> **What to do**: Rewrite the listing lines from the one containing "Click the blue folder preview icon" down to the one containing "tap(780, 154)", switching "Edit Arguments" to "Edit Parameters" and leaving everything else unchanged. Return only those lines.

Word and item position data
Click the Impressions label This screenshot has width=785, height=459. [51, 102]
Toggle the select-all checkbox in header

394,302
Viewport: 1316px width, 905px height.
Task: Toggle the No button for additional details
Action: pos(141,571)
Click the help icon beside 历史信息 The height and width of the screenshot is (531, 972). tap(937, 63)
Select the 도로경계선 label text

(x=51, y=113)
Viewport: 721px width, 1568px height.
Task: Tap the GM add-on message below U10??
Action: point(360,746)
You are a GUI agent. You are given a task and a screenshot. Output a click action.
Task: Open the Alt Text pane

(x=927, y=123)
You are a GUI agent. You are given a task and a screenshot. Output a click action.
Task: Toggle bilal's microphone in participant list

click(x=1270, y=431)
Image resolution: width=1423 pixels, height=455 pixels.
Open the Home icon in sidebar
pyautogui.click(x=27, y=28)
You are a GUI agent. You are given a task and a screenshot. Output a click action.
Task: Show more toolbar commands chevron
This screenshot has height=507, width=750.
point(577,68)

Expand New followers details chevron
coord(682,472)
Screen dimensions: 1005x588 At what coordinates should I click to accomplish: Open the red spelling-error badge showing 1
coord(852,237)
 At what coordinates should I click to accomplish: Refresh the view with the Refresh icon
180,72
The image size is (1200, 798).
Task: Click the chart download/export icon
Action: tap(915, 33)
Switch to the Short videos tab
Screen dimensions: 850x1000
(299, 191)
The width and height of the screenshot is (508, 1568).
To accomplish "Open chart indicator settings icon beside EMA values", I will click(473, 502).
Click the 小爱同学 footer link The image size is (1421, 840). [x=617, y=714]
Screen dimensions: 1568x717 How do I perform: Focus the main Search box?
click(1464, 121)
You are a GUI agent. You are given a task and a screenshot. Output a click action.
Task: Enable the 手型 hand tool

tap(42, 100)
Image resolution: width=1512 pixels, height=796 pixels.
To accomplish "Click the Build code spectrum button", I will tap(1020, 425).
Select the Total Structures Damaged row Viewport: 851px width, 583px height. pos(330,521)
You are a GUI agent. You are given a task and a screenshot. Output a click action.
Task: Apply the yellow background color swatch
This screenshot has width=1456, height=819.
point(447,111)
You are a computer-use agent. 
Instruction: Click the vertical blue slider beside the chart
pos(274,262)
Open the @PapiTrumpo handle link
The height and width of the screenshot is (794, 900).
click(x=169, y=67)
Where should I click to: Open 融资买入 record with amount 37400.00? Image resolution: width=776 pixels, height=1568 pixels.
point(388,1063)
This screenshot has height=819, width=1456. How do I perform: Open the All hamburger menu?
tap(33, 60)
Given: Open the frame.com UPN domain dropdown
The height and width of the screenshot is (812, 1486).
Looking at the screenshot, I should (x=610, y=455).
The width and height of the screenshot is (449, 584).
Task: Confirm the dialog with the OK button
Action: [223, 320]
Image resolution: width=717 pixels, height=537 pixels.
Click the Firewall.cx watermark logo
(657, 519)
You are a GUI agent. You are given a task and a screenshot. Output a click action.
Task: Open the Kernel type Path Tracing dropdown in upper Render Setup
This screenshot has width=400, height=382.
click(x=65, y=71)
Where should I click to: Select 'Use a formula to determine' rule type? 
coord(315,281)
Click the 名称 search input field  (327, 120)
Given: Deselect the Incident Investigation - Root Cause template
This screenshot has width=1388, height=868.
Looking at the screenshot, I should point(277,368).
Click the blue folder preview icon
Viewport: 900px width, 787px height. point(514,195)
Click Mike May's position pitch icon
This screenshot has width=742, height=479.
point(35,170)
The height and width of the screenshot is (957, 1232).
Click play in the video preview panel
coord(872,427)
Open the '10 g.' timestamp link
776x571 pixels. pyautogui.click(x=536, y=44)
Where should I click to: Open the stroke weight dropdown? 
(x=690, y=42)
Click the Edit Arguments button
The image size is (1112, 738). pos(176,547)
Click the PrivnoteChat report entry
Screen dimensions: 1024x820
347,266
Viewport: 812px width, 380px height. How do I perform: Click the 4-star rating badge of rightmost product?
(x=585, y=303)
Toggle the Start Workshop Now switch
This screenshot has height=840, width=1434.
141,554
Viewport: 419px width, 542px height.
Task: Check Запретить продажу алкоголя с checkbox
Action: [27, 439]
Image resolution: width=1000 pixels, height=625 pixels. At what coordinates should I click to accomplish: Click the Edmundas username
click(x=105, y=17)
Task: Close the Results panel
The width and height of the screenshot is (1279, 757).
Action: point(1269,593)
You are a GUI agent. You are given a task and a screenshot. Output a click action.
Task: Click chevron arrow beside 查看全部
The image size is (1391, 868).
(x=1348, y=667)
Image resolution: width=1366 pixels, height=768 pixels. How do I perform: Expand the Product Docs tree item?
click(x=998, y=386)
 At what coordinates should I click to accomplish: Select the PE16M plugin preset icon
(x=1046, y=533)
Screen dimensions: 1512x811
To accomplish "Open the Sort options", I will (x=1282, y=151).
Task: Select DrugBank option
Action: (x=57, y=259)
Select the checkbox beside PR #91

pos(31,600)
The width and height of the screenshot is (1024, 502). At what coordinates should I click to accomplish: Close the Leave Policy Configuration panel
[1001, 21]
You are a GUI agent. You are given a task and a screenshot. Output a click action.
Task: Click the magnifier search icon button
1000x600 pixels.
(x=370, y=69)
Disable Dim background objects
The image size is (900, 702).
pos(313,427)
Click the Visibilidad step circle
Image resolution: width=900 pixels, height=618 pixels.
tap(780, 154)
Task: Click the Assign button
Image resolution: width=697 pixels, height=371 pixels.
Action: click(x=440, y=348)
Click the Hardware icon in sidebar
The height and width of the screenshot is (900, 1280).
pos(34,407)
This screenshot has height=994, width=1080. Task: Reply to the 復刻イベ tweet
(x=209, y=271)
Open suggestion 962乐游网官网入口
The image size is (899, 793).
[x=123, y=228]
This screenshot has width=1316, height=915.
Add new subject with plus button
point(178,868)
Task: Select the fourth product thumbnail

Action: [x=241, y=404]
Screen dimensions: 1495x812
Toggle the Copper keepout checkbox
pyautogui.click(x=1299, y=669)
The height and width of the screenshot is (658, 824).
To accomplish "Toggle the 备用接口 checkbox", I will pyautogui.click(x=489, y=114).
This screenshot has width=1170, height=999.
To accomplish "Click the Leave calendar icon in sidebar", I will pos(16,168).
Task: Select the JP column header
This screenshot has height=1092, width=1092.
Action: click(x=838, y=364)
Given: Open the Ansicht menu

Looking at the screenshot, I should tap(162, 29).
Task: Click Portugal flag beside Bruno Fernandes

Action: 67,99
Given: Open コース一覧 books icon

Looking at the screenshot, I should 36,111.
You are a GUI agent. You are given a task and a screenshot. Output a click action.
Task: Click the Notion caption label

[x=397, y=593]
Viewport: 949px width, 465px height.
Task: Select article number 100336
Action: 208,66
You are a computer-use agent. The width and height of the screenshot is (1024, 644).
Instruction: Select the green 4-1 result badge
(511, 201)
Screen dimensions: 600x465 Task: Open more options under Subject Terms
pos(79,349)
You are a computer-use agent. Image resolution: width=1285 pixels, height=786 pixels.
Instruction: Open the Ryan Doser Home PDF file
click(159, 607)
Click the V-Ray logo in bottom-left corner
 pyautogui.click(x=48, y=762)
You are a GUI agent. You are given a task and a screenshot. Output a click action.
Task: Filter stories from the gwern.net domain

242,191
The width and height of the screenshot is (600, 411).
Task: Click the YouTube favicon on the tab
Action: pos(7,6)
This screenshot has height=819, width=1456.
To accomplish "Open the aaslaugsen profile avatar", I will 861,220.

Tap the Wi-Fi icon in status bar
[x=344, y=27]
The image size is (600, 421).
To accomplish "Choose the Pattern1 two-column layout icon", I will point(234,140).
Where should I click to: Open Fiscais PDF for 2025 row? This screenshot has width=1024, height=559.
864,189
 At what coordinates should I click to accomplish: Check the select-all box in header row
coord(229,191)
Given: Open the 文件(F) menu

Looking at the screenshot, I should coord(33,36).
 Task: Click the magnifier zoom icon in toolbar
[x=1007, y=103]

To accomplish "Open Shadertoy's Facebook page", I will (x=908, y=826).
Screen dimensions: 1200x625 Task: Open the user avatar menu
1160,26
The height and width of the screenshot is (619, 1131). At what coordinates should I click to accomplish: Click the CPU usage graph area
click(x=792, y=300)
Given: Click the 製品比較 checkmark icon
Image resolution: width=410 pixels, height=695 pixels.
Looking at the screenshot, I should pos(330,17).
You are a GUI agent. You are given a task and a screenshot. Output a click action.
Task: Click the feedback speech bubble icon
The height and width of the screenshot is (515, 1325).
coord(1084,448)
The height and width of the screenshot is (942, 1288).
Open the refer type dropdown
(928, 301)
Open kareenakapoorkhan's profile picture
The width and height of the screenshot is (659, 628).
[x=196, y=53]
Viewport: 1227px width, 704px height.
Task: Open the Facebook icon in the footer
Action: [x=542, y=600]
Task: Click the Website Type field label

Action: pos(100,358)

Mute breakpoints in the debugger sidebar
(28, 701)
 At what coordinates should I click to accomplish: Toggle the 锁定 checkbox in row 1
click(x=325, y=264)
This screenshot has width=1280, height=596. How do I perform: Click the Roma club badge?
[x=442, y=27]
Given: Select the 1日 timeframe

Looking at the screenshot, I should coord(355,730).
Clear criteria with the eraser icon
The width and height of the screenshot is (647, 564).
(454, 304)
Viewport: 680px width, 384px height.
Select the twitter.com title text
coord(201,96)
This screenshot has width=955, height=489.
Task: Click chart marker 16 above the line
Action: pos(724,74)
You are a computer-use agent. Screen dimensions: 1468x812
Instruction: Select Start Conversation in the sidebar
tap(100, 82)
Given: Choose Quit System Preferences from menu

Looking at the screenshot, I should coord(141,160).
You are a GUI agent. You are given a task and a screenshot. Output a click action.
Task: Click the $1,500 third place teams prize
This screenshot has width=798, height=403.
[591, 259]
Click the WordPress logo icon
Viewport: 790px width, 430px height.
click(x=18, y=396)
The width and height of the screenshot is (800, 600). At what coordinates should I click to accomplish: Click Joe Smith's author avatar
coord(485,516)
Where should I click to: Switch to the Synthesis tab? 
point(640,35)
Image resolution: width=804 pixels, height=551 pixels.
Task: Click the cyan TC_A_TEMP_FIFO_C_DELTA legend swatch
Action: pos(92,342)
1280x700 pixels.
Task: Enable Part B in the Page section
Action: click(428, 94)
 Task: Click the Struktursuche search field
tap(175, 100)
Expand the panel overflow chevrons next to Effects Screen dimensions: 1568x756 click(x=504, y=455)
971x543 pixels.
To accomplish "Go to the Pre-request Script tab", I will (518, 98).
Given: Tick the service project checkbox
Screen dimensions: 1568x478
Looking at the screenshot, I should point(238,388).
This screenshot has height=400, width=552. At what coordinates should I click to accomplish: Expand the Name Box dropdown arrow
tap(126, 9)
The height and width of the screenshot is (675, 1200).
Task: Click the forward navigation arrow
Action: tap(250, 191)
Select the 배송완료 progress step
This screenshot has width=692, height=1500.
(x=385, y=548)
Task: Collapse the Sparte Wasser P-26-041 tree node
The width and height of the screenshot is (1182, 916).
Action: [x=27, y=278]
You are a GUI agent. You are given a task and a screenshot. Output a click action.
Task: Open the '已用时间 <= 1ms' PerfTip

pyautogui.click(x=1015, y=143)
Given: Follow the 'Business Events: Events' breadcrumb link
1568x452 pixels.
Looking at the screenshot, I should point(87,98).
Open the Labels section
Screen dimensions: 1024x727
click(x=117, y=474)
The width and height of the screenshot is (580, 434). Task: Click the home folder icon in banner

> **Response**:
Click the blue folder preview icon
Viewport: 900px width, 787px height. point(514,195)
Click Mike May's position pitch icon
This screenshot has width=742, height=479.
point(35,170)
The height and width of the screenshot is (957, 1232).
Click play in the video preview panel
coord(872,427)
Open the '10 g.' timestamp link
776x571 pixels. pyautogui.click(x=536, y=44)
Where should I click to: Open the stroke weight dropdown? 
(x=690, y=42)
Click the Edit Parameters button
The image size is (1112, 738). pos(176,547)
Click the PrivnoteChat report entry
Screen dimensions: 1024x820
347,266
Viewport: 812px width, 380px height. How do I perform: Click the 4-star rating badge of rightmost product?
(x=585, y=303)
Toggle the Start Workshop Now switch
This screenshot has height=840, width=1434.
141,554
Viewport: 419px width, 542px height.
Task: Check Запретить продажу алкоголя с checkbox
Action: [27, 439]
Image resolution: width=1000 pixels, height=625 pixels. At what coordinates should I click to accomplish: Click the Edmundas username
click(x=105, y=17)
Task: Close the Results panel
The width and height of the screenshot is (1279, 757).
Action: point(1269,593)
You are a GUI agent. You are given a task and a screenshot. Output a click action.
Task: Click chevron arrow beside 查看全部
The image size is (1391, 868).
(x=1348, y=667)
Image resolution: width=1366 pixels, height=768 pixels. How do I perform: Expand the Product Docs tree item?
click(x=998, y=386)
 At what coordinates should I click to accomplish: Select the PE16M plugin preset icon
(x=1046, y=533)
Screen dimensions: 1512x811
To accomplish "Open the Sort options", I will (x=1282, y=151).
Task: Select DrugBank option
Action: (x=57, y=259)
Select the checkbox beside PR #91

pos(31,600)
The width and height of the screenshot is (1024, 502). At what coordinates should I click to accomplish: Close the Leave Policy Configuration panel
[1001, 21]
You are a GUI agent. You are given a task and a screenshot. Output a click action.
Task: Click the magnifier search icon button
1000x600 pixels.
(x=370, y=69)
Disable Dim background objects
The image size is (900, 702).
pos(313,427)
Click the Visibilidad step circle
Image resolution: width=900 pixels, height=618 pixels.
tap(780, 154)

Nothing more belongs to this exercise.